--- Material provided Enclosed Below ---

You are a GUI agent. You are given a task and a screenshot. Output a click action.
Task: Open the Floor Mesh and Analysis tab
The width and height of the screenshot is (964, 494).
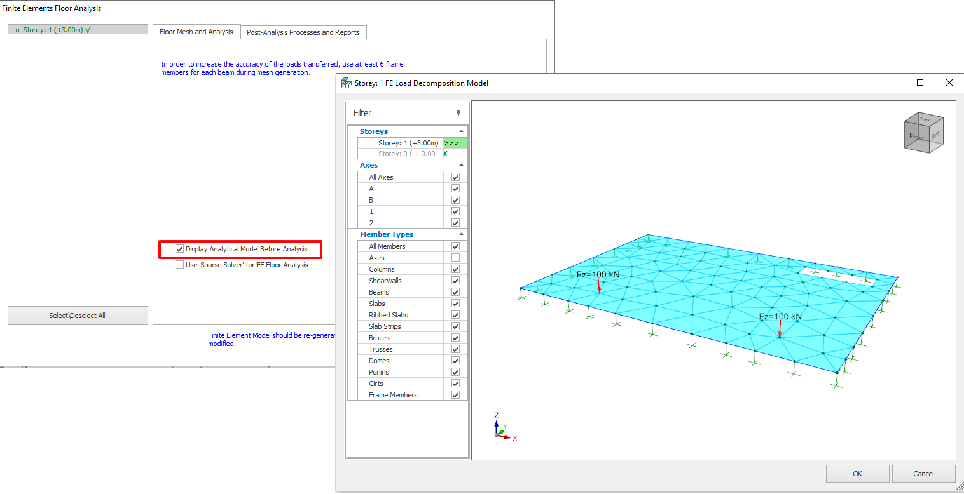[x=196, y=32]
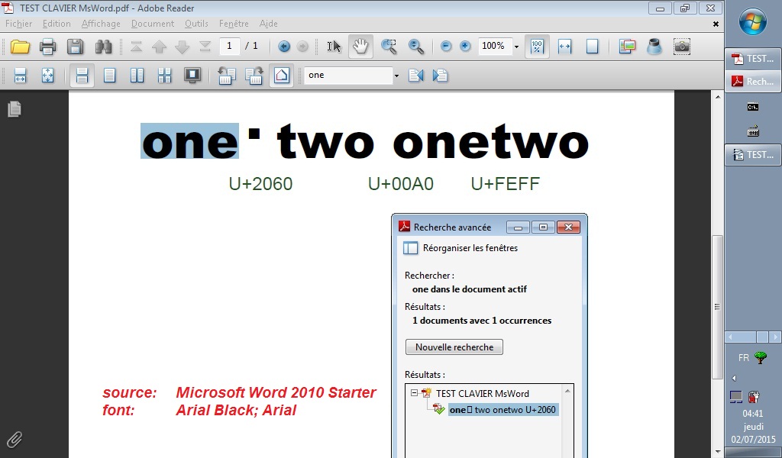Viewport: 782px width, 458px height.
Task: Click the Save diskette icon
Action: (75, 47)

--- End of Enclosed Material provided ---

- Instructions to follow
Output the listing above in full and exactly, with pictures excluded.

- Result
You are a GUI agent. You are given a task and a screenshot. Output a click action.
Task: Open the Floor Mesh and Analysis tab
The width and height of the screenshot is (964, 494).
[x=196, y=32]
Viewport: 782px width, 458px height.
Task: Click the Save diskette icon
Action: (75, 47)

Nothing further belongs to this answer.